第9話 帝国の観察者

 ミスラス教国の南、ルテティア帝国にヴォルガルと彼に雇用された二人の兄妹を観察する少女がいた。

 帝都の中心部に構えるバルベリ宮殿。

 世間の雑踏とは離れた中庭に面する静謐な回廊に少女とその影に額突く男の姿があった。


 「――――追っ手はニザールの手の者かと思われます」


 男は間諜の一人であり、その報告に少女は好機が訪れたのだと意気込んだ。


 「ヴォルガルのやつが動いたのね」


 帝国一の美姫と呼ばれる少女は人の目を憚るように夜も更けた頃合に、そんな場所を指定して間諜の報告を受けていた。


 「このこと、他の兄妹は知るよしもないのでしょうね」


 闇に向かって微笑む少女の笑みは欲望にまみれていた。


 「左様かと……アドリア・イヴレーナ、貴方様以外に他国の情勢に気を使う方はいらっしゃいません」


 突如として出世街道に乗ったヴォルガルという神官の話を聞いて以来、アドリアはその周囲に間諜を貼り付け観察を続けて来ていた。

 権力掌握の手法、手駒を増やすやり方、人を欺く欺瞞。

 その全てをアドリアは、自身が皇帝の座に就くために貪欲に学ぼうとしたのだ。

 故に観察対象は複数いて、そのうちの一人がヴォルガルという訳わけだった。


 「ふふ……善は急げと言いますし早急に二人の身柄を抑えてしまいましょうか」


 覇権国家たるルテティア帝国は今、皇帝の死により五人の兄妹が時期皇帝の座を巡って争う無秩序な状態にあった。

 アドリアが待ちに待った混迷が遂に訪れたのだ。


 「二人は必ず貴方様の手駒として役立つ者たちです。このまま皇帝の座を勝ち取られませ」


 間諜の男はそう言うと深々と頭を下げた。

 だがその言葉を真に受けるほどアドリアは馬鹿ではない。


 「間諜の貴方が、どうしてそこまで言うのかしら?」


 その男を含めて数人の間諜たちが、アドリアに何を見出したのか数年前から秘密裏にアドリアの元へと集った。

 当時、その美貌と知略に自信をつけ始めていたアドリアにとっては、自身の持つ二物に惹かれて間諜たちはやって来たのだろうと疑うことはしなかった。

 国益と成りうる情報を集めるのが本来の間諜の姿、しかしながら彼らは誰の命令でもなく自らの意思でアドリアの元へとついていた。

 その意図が不明だったアドリアにとって、間諜の存在は人身の暗躍の頼りであり、何を考えているかが分からない決して心を許せない相手でもあった。

 何しろ自身が間諜を利用し、皇帝の座につくためのあれこれを行っているからであって、相手の立場に立って物事を考えるアドリアの思考の性質上、もし仮に自分が『王女アドリア』野仮想敵であるのなら……と考えずにはいられない。


 「殿下は我らを利用し、我らは殿下を利用する。互いに互いの求めるものを得るのですからこれ以上に健全な関係はありますまい」


 アドリアの男に間諜の男はそう答えた。

 具体性に欠けたその答えに、しかしアドリアはそれ以上追及することはしなかった。

 というよりかはどことなく聞いてはならない気がして聞けなかった。


 「ギブ&テイクなら大いに結構。
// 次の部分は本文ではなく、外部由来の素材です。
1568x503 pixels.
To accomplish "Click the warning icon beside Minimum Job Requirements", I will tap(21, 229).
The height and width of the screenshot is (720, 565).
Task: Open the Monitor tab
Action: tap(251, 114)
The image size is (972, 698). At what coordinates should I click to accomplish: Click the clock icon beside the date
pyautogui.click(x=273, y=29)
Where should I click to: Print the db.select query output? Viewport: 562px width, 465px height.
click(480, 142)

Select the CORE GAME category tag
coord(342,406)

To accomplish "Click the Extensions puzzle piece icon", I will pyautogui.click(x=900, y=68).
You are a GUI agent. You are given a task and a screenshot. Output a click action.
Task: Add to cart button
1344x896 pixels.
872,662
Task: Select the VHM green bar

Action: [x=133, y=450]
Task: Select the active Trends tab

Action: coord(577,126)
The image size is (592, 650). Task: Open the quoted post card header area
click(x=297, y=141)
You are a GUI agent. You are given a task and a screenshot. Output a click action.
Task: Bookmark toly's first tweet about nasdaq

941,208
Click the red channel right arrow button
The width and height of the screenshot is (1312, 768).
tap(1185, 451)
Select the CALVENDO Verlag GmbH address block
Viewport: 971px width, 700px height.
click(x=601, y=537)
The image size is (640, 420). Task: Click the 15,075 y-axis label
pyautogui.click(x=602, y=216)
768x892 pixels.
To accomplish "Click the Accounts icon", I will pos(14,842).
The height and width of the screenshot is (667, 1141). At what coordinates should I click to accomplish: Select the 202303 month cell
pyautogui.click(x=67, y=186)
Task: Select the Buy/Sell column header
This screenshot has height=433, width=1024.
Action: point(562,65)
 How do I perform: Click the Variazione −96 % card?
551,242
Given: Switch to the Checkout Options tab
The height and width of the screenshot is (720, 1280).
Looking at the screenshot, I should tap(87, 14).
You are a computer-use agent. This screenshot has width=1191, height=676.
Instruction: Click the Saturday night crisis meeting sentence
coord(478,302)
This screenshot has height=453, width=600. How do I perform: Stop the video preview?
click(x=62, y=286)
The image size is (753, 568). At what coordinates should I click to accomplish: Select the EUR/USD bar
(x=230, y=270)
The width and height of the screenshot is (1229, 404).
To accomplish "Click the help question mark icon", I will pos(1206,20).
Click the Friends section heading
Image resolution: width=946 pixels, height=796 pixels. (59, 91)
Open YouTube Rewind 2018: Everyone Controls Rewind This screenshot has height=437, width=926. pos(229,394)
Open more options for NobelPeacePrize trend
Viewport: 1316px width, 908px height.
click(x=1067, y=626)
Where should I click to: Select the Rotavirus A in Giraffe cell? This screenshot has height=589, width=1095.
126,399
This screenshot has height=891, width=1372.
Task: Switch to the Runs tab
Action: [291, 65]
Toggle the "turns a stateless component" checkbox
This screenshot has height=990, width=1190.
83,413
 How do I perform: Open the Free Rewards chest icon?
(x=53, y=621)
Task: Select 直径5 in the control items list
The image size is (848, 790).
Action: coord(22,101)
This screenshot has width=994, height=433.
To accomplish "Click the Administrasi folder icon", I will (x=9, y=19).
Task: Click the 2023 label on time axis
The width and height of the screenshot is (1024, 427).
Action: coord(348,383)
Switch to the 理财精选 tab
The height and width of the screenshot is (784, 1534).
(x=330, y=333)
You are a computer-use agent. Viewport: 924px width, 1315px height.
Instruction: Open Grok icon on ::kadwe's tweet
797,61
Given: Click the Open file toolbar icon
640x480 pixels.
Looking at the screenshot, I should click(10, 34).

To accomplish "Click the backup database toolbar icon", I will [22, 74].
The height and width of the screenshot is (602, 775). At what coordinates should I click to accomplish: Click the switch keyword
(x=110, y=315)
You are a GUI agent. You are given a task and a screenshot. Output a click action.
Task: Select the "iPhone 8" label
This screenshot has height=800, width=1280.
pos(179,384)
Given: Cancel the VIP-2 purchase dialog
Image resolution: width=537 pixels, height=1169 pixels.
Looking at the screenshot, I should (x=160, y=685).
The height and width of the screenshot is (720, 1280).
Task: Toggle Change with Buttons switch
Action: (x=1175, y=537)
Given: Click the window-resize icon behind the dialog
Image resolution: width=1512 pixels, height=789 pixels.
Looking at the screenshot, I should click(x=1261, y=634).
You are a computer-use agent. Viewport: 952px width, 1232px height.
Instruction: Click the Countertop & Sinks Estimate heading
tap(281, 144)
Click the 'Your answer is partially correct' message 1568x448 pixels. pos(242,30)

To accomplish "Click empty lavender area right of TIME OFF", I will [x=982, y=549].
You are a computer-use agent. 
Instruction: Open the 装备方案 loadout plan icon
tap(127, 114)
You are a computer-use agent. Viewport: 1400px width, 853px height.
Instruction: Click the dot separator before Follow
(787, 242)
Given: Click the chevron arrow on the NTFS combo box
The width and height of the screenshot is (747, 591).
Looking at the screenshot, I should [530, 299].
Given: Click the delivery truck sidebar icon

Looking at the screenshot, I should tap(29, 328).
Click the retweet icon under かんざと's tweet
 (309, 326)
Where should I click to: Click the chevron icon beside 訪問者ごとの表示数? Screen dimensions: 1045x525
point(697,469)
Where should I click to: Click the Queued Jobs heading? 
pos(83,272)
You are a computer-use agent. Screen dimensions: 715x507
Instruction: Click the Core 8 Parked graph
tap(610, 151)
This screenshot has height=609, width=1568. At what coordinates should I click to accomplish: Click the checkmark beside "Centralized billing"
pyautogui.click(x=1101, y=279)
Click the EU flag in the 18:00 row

わだかまりが出来る心配はなさそうね」


 一笑に付して、アドリアはその話をするのをやめた。

 勿論、人ならざる二人を手駒にするときも均衡な関係であるべきだとアドリアは考えていた。

 強力な切り札は自身にとっての脅威にもなりうる。

 だからこそ反抗心を抱かせない関係性を築くことが自身にとっての成功であり保身であることはよく分かっていた。


 「下がりなさい。あまり長時間部屋を開けると怪しまれるわ」


 そう言って踵を返したアドリアの顔には警戒の色が滲んでいた。

 彼女は新たに生まれた一つの疑念――――彼らは自身を担ぎあげた後、皇帝の座に就いた後に或いはその過程に何か求めるものがあるのでは?

 そしてそれは何か取り返しのつかないものなのでは?―――――と。